I have no one to help with childcare and have 3 children. And yes they watch too much tv and have oven food some days. But yet they are thriving and happy and that’s all I can ask. I think for the sake of two afternoons a week and help with childcare you have got to learn to relax a little bit and know that they will not come to any harm! I think unless there are really important issues such as medical reasons etc, grandparents can make their own rules when it comes to them looking after their own grandchildren.

PivotPivotmakingmargaritas · 09/01/2025 14:33

I think you should batch cook so the days you are unwell you have something in the freezer that you can turn to instead of oven food and therefore that would negate the days your MIL gives oven food. Don’t get narky at your MIL who is giving free childcare it is not the hill to die on

Rainbow450 · 09/01/2025 14:34

If you're worried about the food, batch cook up some Bolognese, chilli, lasagne etc, portion up and all your mil has to do is cook pasta, rice some veg and heat up.

I can't tell if the screen time is all year around or just winter. If it's latter then give them some slack as it's cold but if all year then you'll have to be honest and say you don't like it and suggest a park visit or something as an alternative or send a ball/outside toys and influence it that way.

Ultimately though she's doing you a favour so you could pay for childcare if not satisfied.

Tia86 · 09/01/2025 14:36

At 61 is there a chance that MIL is still working? Maybe she wants an easy option on her days off when she is looking after the toddler?
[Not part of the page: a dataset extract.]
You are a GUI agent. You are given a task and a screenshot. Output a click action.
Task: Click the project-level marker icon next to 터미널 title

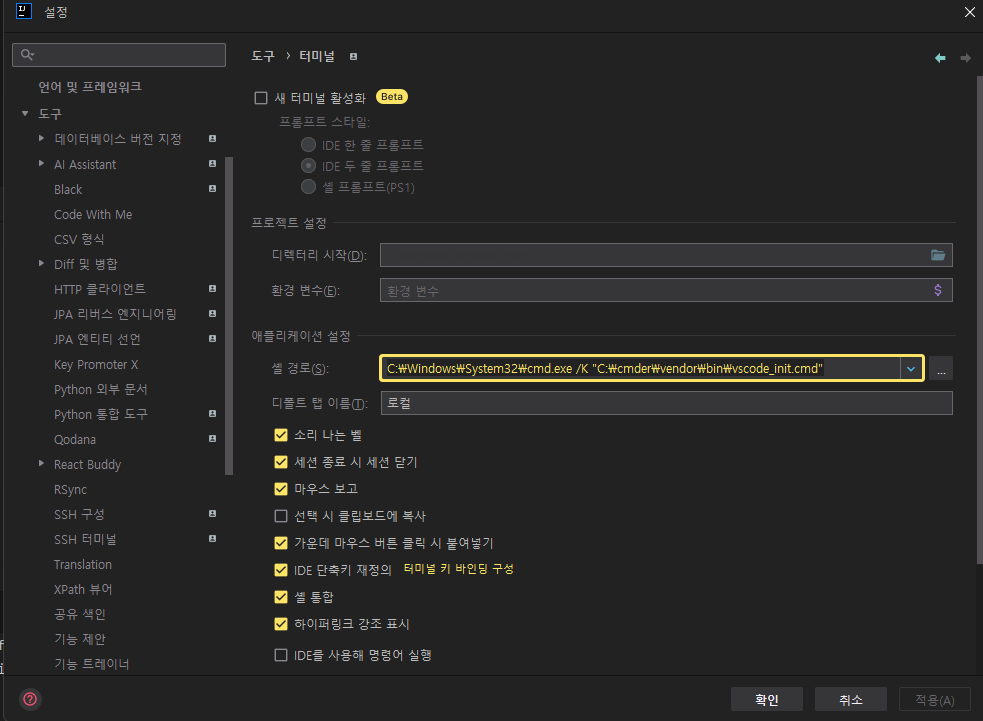(x=353, y=57)
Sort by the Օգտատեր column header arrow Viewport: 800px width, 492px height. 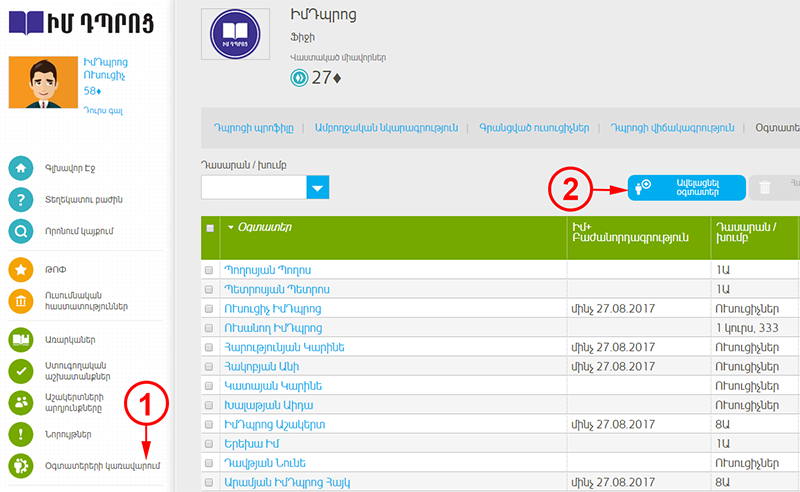click(231, 228)
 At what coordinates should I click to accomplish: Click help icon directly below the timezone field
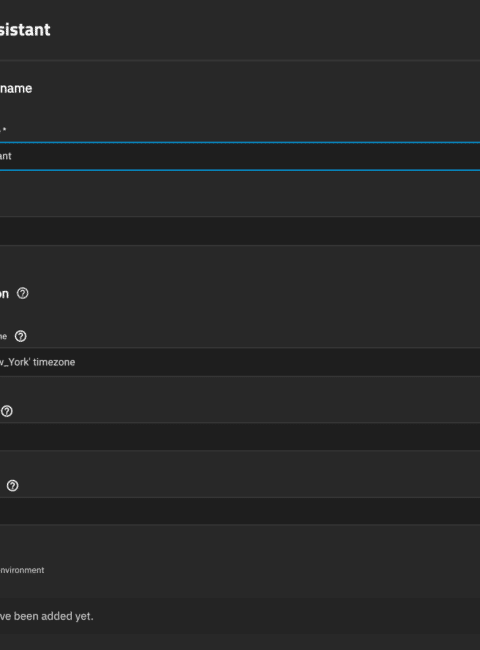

I think you need to just let this one go. The child is being fed and if they don't watch TV with you then it doesn't matter.

If you cause upset over this then maybe she will stop the weekly arrangements, making life harder for yourself and maybe depending on your illness impacting how many bad days you have.

Biffbaff · 09/01/2025 14:36

There aren't any studies that show that screen time is bad for kids. It's just snobby. How is sitting and reading a book/going to a play OK but sitting and watching TV the work of the devil?

Octavia64 · 09/01/2025 14:36

Has MIL tried to feed him other food and had it rejected?

It's all very well you saying he can eat what they are eating but if he won't eat it she may be going down the it's better to give him something he will eat line.